И со вчерашнего вечера две новости глубоко взволновали его.
Первая – объявление блэкаута как непредвиденное следствие разгула стихии. Мысль его сразу же обратилась к определенному моменту в истории. Пророчество Льва Десятого, напомнил он себе, и странное беспокойство овладело им, будто ледяная вода побежала по венам.
Вторая новость поступила после отключения электроэнергии, когда он метался в тревожном сне и никак не мог пробудиться. В первый момент он благословил голос секретаря, который избавил его от мучений. Но, вглядевшись, понял, что перед ним – вестник несчастья.
В стенах Ватикана произошла скоропостижная смерть.
Хотя Эрриага и не был суеверен, но и он призадумался, не связаны ли между собой два этих события.
Пророчество… Знаки…
Он с досадой отмахнулся от этой мысли. Но как ни пытался кардинал ее отогнать, идея пустила мелкие корешки в его уме, словно зловредный сорняк, который вырастает снова и снова, сколько его ни вырывай.

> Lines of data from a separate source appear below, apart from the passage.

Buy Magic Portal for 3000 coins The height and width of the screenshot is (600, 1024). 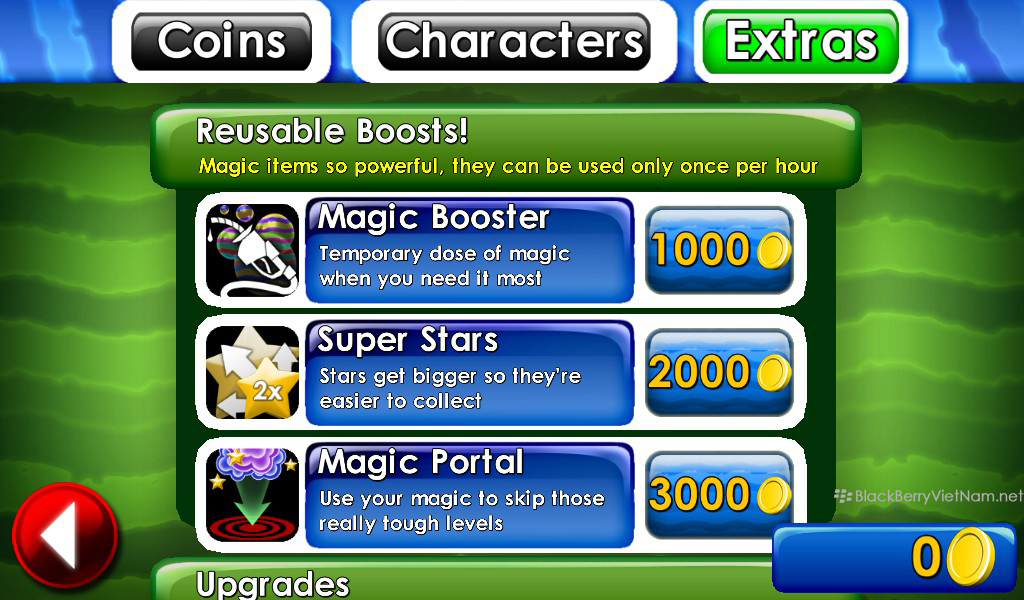click(x=719, y=495)
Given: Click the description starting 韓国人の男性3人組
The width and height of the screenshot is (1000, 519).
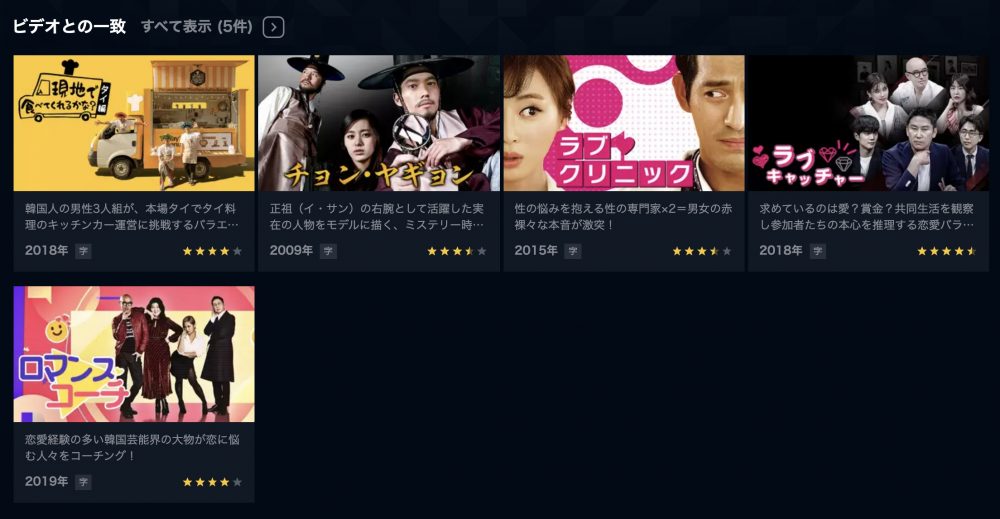Looking at the screenshot, I should click(x=132, y=217).
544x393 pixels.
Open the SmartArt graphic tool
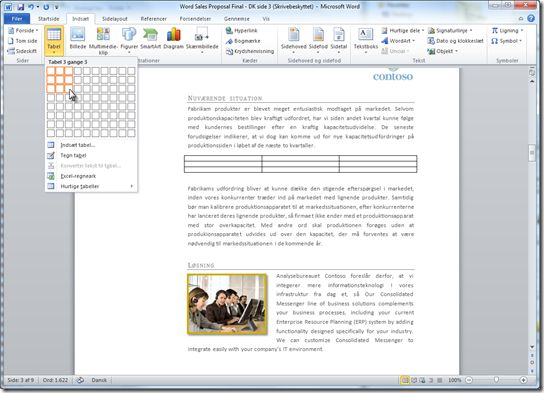pos(151,39)
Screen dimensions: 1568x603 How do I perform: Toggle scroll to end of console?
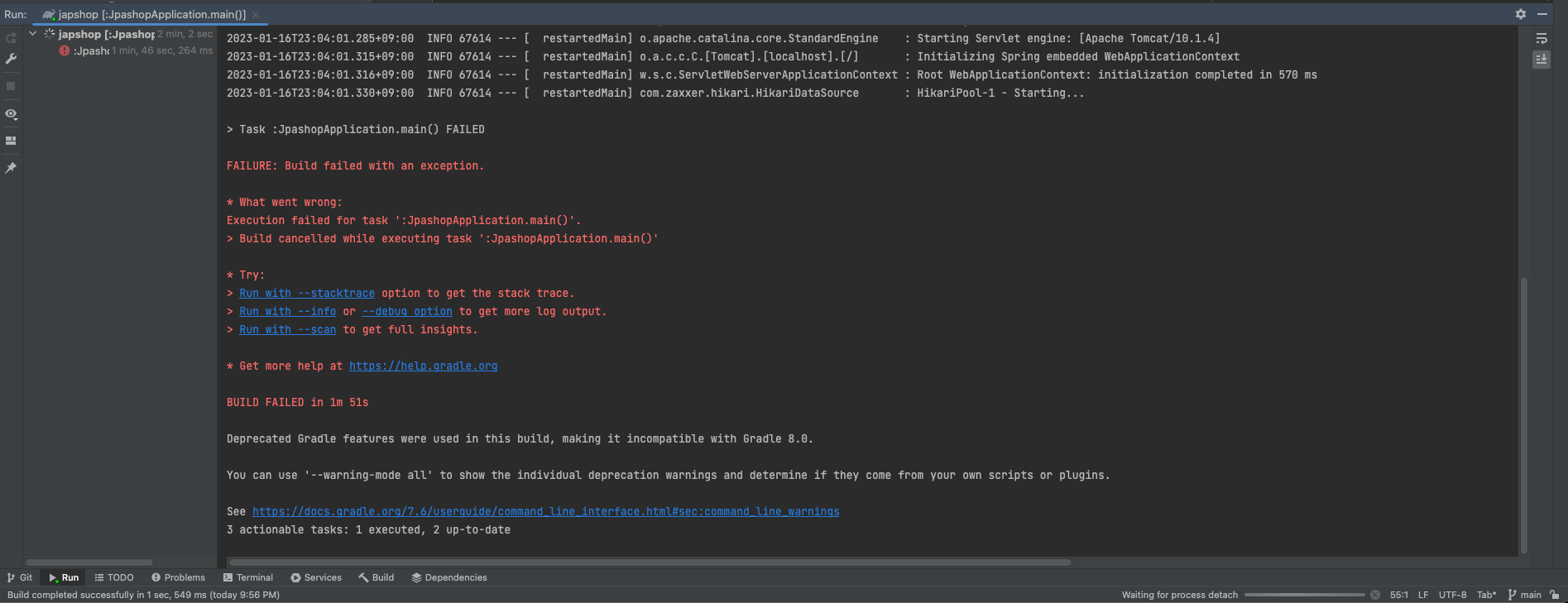[x=1542, y=60]
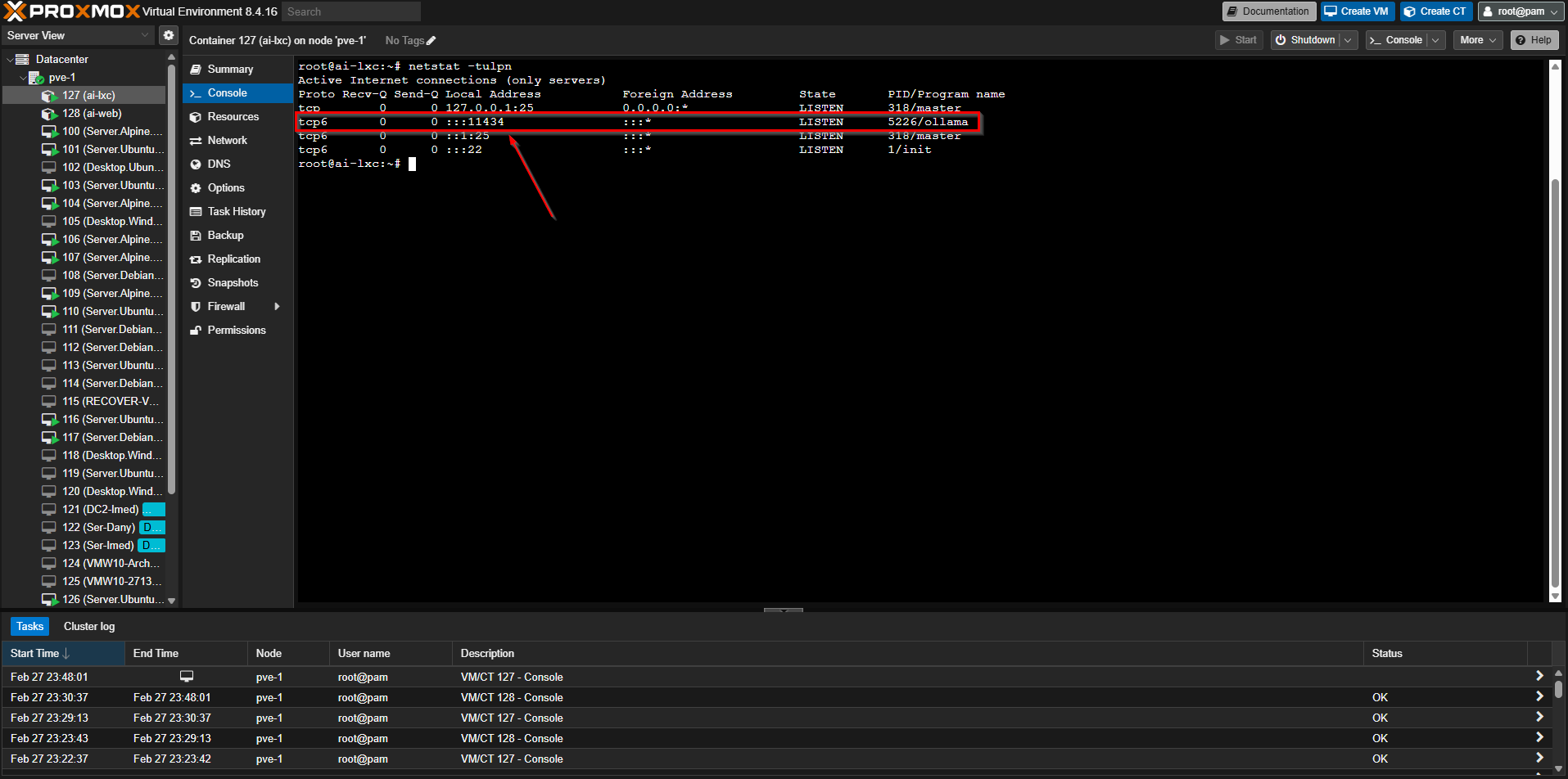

Если бы не блэкаут, он позвонил бы на голосовую почту по номеру, известному только ему, и оставил бы сообщение. Но пришлось выкручиваться по-другому. Эрриага снял облачение и надел единственный штатский костюм, который хранил в глубине шкафа и использовал, когда хотел пройти неузнанным по улицам Рима. Потом натянул плотную куртку, нахлобучил на голову кепку с козырьком и отправился в район Монти по определенному адресу. Там прождал больше, чем следовало. Потом, потеряв терпение, в досаде удалился, оставив обитателю квартиры недвусмысленное приглашение.
Обсидиановый крестик.
Вернувшись домой, он отпустил прислугу и остался один. Эрриага знал, что этих предосторожностей недостаточно. Так или иначе, он рисковал, но выбора не было.
Тут он услышал слабый шорох у себя за спиной. Открылась дверь, прошелестели шаги.
Дверь черного хода специально оставили открытой, и Маркус поднялся по служебной лестнице. Обычно все добирались на лифте прямо до верхнего этажа, но в данный момент лифт, разумеется, не работал. Но даже если бы электричество не отключили, Маркусу не следовало пользоваться лифтом. Пенитенциарий знал, что само его присутствие в этом доме представляет собой фактор риска. Кардинал, встречаясь с ним, всегда принимал меры предосторожности, выбирал тайные или уединенные места. Личность пенитенциария и его миссия хранились в глубокой тайне, никто не должен был обнаружить между ними связь. Если Эрриага взял на себя труд побывать в его мансарде, а потом вызвал его к себе, значит дело серьезное.